İshak b. Ammar rivayet eder: Ebu Abdullah (Câfer Sâdık Aleyhisselam) şöyle buyurdu:

"İki mü'min kucaklaştıkları zaman onları rahmet bürür. Sırf Allah Azze ve Celle'nin rızasını isteyerek ve dünyevî hiçbir amaç gözetmeyerek bu kucaklaşmayı sürdürürlerse, onlara şöyle denir: "İkinizde bağışlandınız, artık hayata yeniden başlamış gibisiniz."
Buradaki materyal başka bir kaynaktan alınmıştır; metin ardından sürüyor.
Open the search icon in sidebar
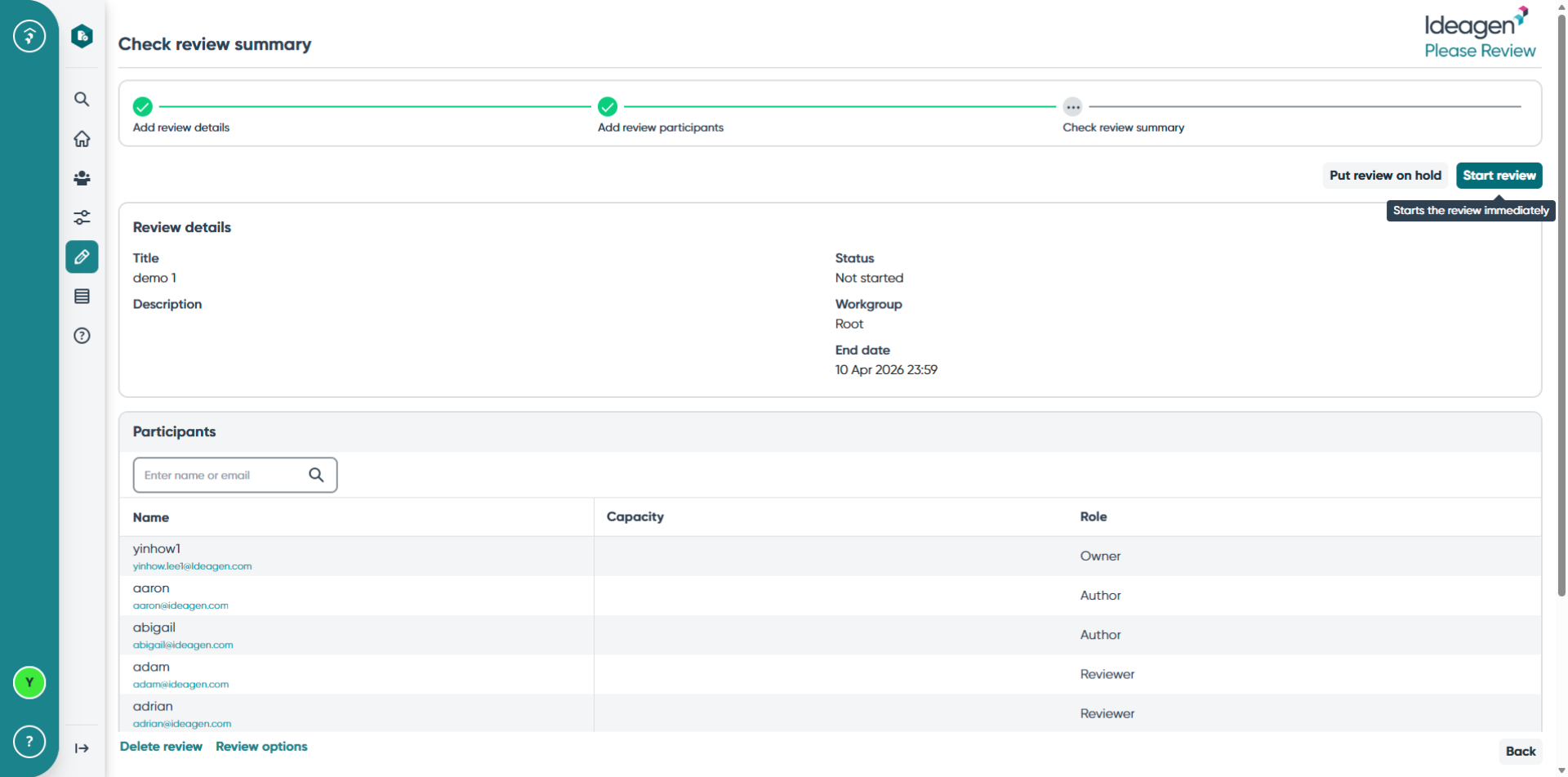1568x777 pixels. click(x=82, y=100)
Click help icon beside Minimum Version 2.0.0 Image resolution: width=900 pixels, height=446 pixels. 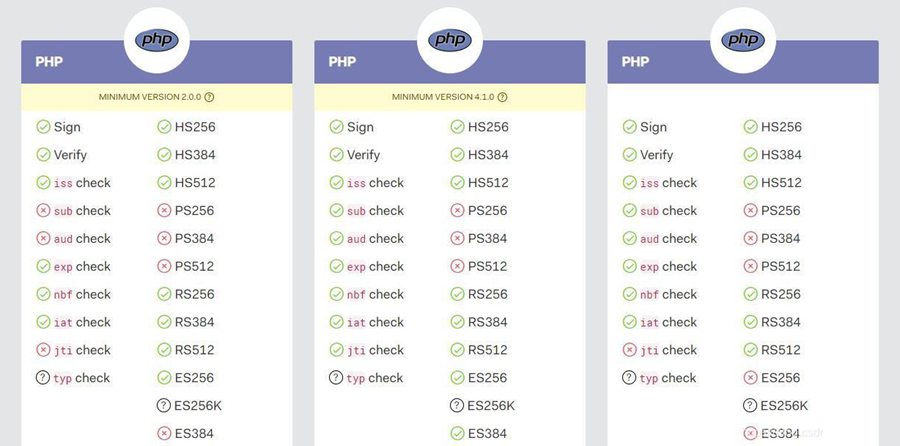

Sonra birbirlerine hal hatır sormaya başlayınca, melekler birbirlerine şöyle derler: "Onlardan uzaklaşın belki bir sırları vardır. Allah onların üzerine bir perde çekmiştir."

İshak der ki: "İmam'a dedim ki: Sana feda olayım. O esnada söyledikleri sözleri yazılmaz mı? Allah Azze ve Celle, 'İnsan hiçbir söz söylemez ki, yanında gözetleyen biri bulunmasın'   buyurmamış mıdır?"

Râvi der ki: "Ebu Abdullah (Câfer Sâdık Aleyhisselam) derin bir âh çekti. Sonra ağladı. O kadar ki, gözyaşları sakallarını ıslattı.

Sonra şöyle dedi: "Ey İshak! Allah Tebâreke ve Teâlâ buluşan iki mü'minin yüceliğini vurgulamak için meleklere oradan ayrılmalarını emreder. Eğer melekler onların söylediklerini yazmıyorlarsa, ne dediklerini bilmiyorlarsa, gizli ve saklı her şeyi bilen Allah onların sırlarını da, daha gizlisini de biliyor." 

Kardeşleri anma

Ali b. Ebu Hamza rivayet eder: Ebu Abdullah (Câfer Sâdık Aleyhisselam)'ın şöyle dediğini duydum:

"Bizim sevenlerimiz, birbirlerine karşı merhametlidirler. Baş başa kaldıkları zaman Allah'ı zikrederler. Bizim anılmamız, Allah'ın anılmasıdır. Biz anıldığımız zaman Allah anılmış olur. Bizim düşmanımız anıldığı zaman, şeytan anılmış olur." 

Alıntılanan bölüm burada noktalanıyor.